TRECHO DA PÁGINA ::

^^^^^^^^

TUCA PUC 1977
EU QUASE QUE NADA SEI. MAS DESCONFIO DE MUITA COISA. GUIMARÃES ROSA.

segunda-feira, 9 de fevereiro de 2009

A nível de....


A NÍVEL DE, FRENTE A, TV A CORES
José Augusto Carvalho

Professor de Linguística da Universidade Federal do Espírito Santo
Seria correto dizer “a nível de”, “frente a” ou “face a” e “TV a cores”?
Antes de responder, gostaria de fazer duas observações. A primeira diz respeito à construção de locuções prepositivas que têm um substantivo como núcleo. A norma recomenda que, nesses casos, deverá haver sempre duas preposições, uma antes e outra depois do substantivo. Exemplos: com respeito a, a respeito de, a favor de, em relação a, a propósito de, em função de, em atenção a, de acordo com, com referência a, com vistas a, em nível de, em função de, a propósito de, etc. Portanto, as locuções prepositivas “face a” e “frente a” não existem. Como “face” e “frente” são substantivos, a formação das locuções não pode prescindir da preposição antes do núcleo. Portanto as locuções corretas são “em face de” e “em frente de” ou “em frente a”. As únicas locuções prepositivas com núcleo substantivo e apenas uma preposição no fim são, que eu saiba, “graças a” e “mercê de”, que são sinônimas. Esta última, com sentido de “ao capricho de”, tem também duas preposições ladeando o núcleo substantivo: “por mercê de”. A explicação para essas exceções, parece-me, prende-se à mudança de sentido ao longo do tempo. A expressão “graças a” é exceção talvez por causa da alteração semântica do latim “gratia”, agrado, para “favor” e “reconhecimento” (“dar graças a Deus”), que se manteve no sinônimo “mercê”: “mercê de Deus” (“pela mercê de Deus”). Assim “graças a” vem de “graças a Deus”, uma parte da expressão “dar graças a Deus”. As formas “graça” e “mercê” (esta, em sua tradução francesa, “merci”, denota agradecimento) estão na origem das formas respeitosas de tratamento de 2ª pessoa: Vossa Mercê (port.), Vuestra Merced (esp.), Lei (=ela, italiano), Sie (= elas, alemão). Em alemão, a fórmula “Vossa Mercê” era traduzida no plural: Eure (por Euer) Gnaden, isto é, “vossas graças”.

^^^^^^^^

ENTRADAS FORNECIDAS ::
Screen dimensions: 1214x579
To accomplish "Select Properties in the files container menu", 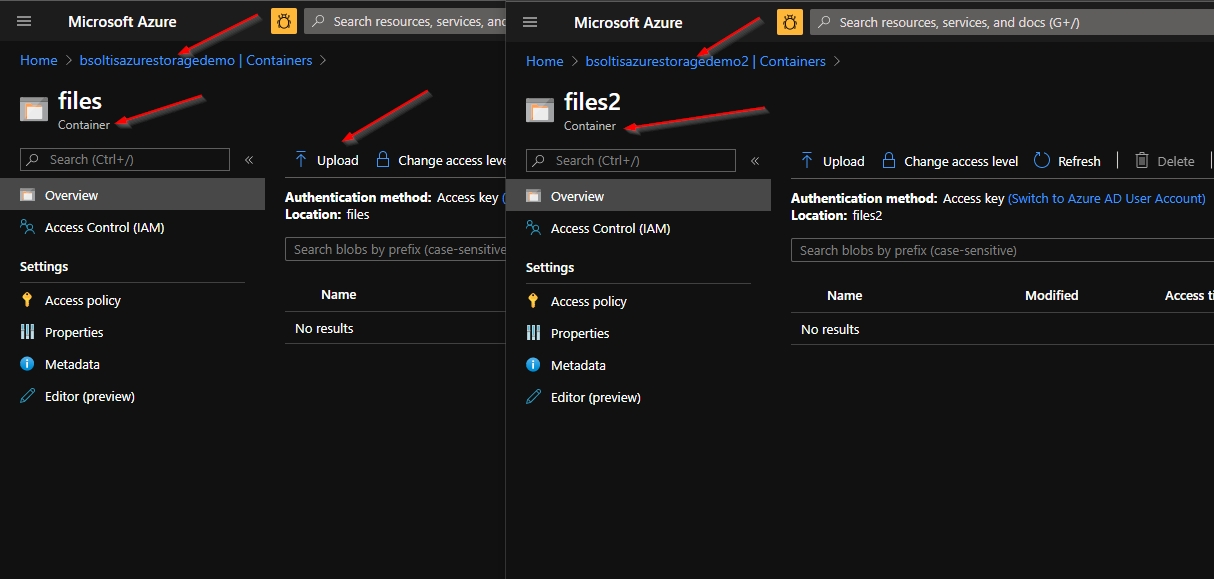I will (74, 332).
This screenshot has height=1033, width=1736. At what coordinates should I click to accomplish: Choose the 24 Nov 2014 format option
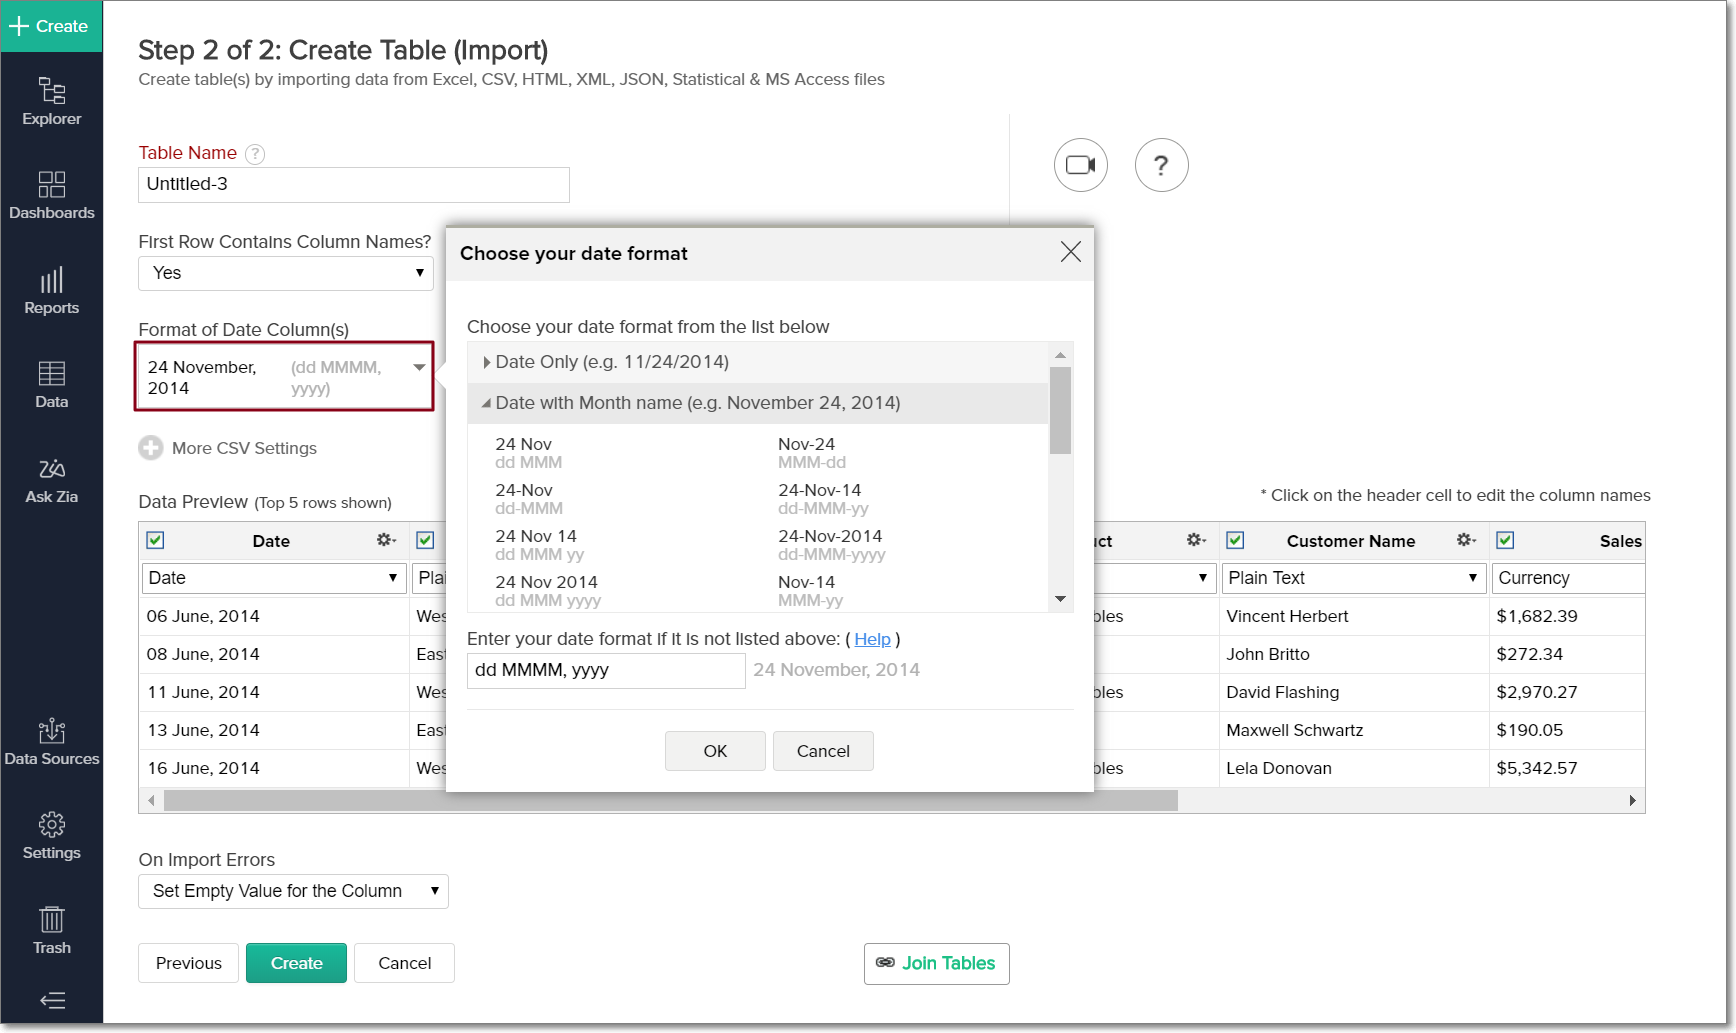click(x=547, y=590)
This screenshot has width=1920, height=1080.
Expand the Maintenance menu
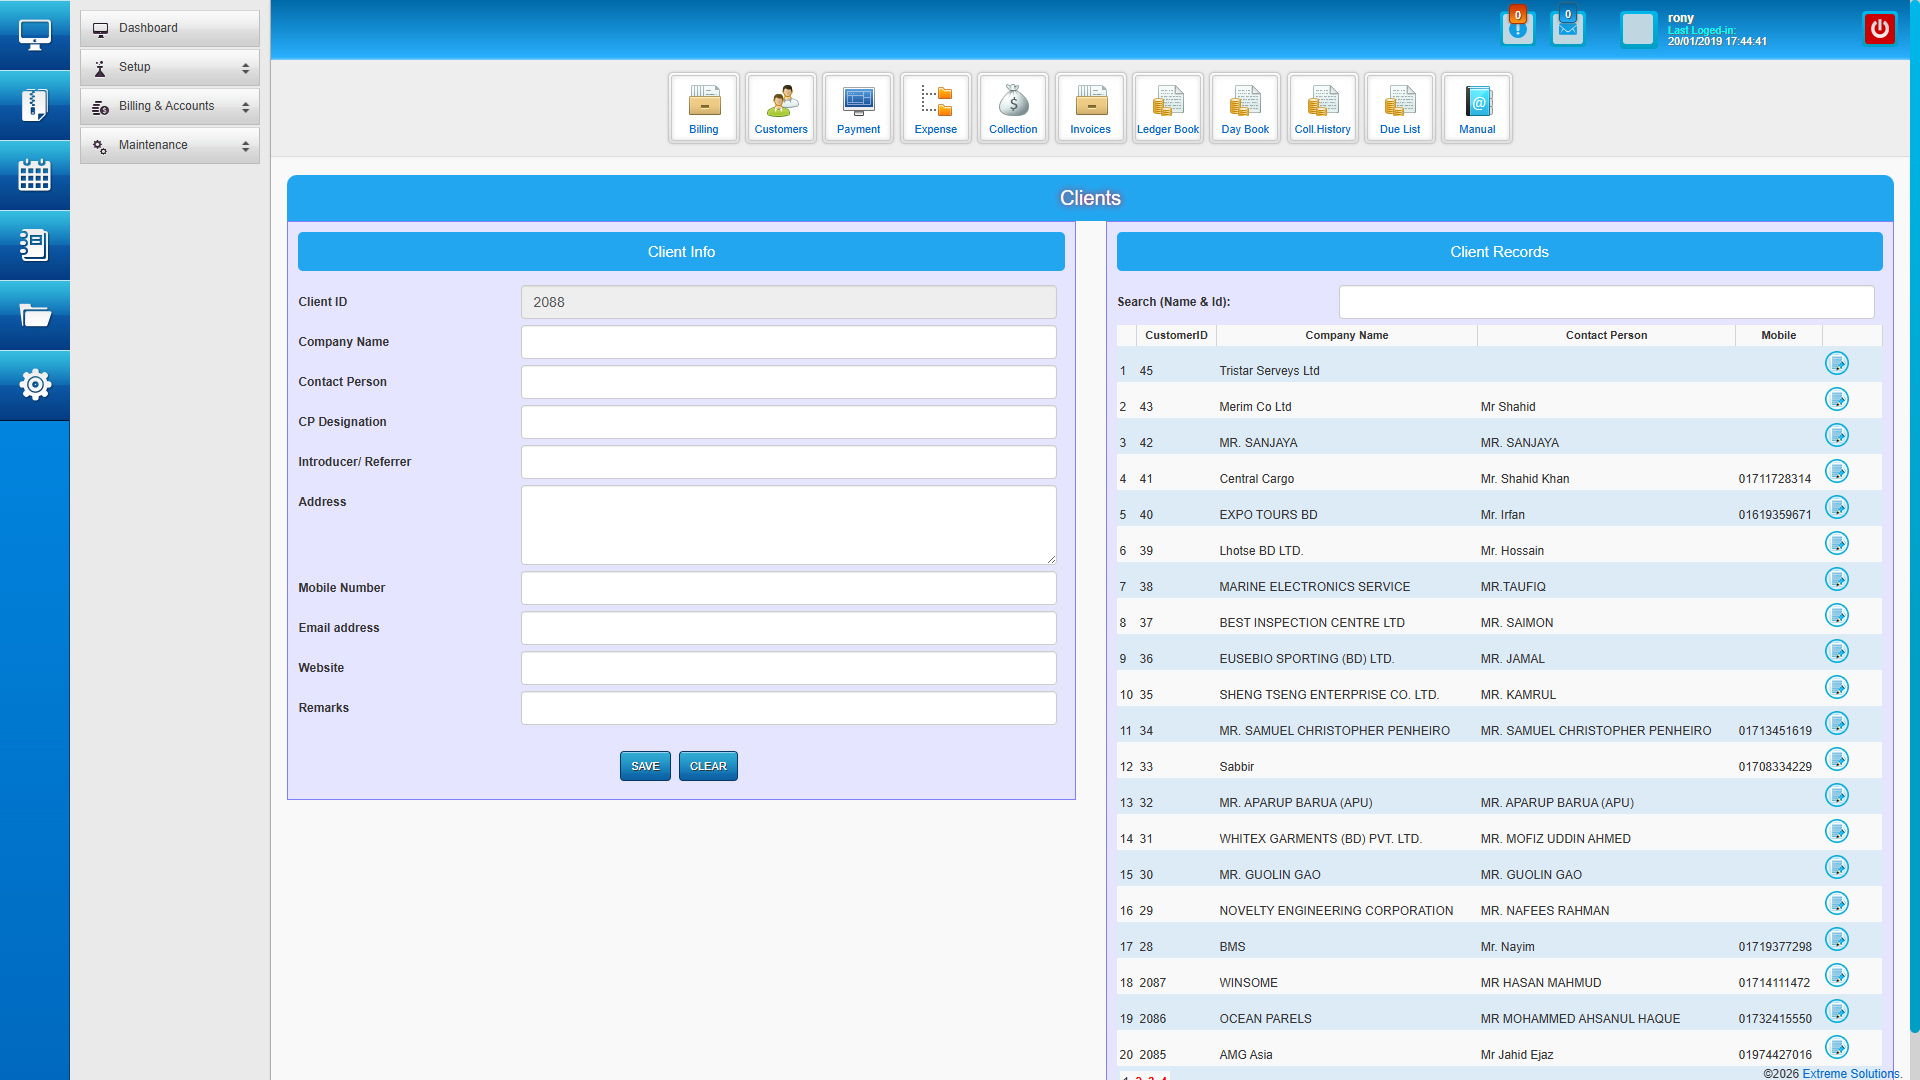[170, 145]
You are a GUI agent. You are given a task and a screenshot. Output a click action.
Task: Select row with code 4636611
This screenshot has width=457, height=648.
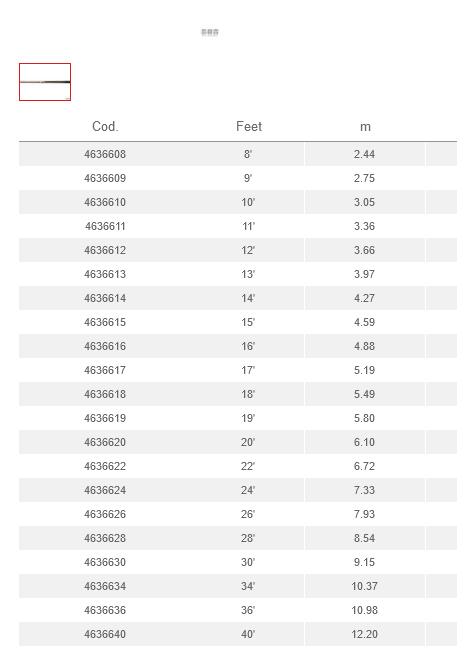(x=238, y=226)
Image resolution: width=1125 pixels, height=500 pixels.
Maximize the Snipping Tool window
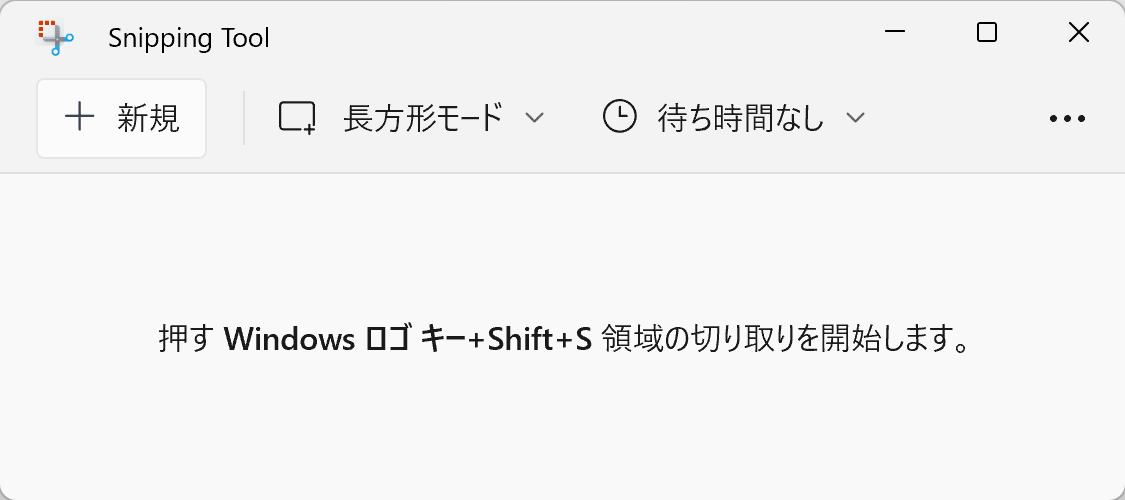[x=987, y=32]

^^^^^^^^

INSTRUÇÕES DA TAREFA ::
Responda às perguntas a seguir com base no texto sobre locuções prepositivas.
1. Em que universidade José Augusto Carvalho é professor de Linguística?
2. Quais são as únicas locuções prepositivas com núcleo substantivo e apenas uma preposição no fim?
3. Como a fórmula "Vossa Mercê" era traduzida em alemão?
As entradas são um material à parte, sem relação com o trecho da página.

RESPOSTA DA TAREFA ::
1. Na Universidade Federal do Espírito Santo.
2. "Graças a" e "mercê de".
3. No plural: Eure (por Euer) Gnaden, isto é, "vossas graças".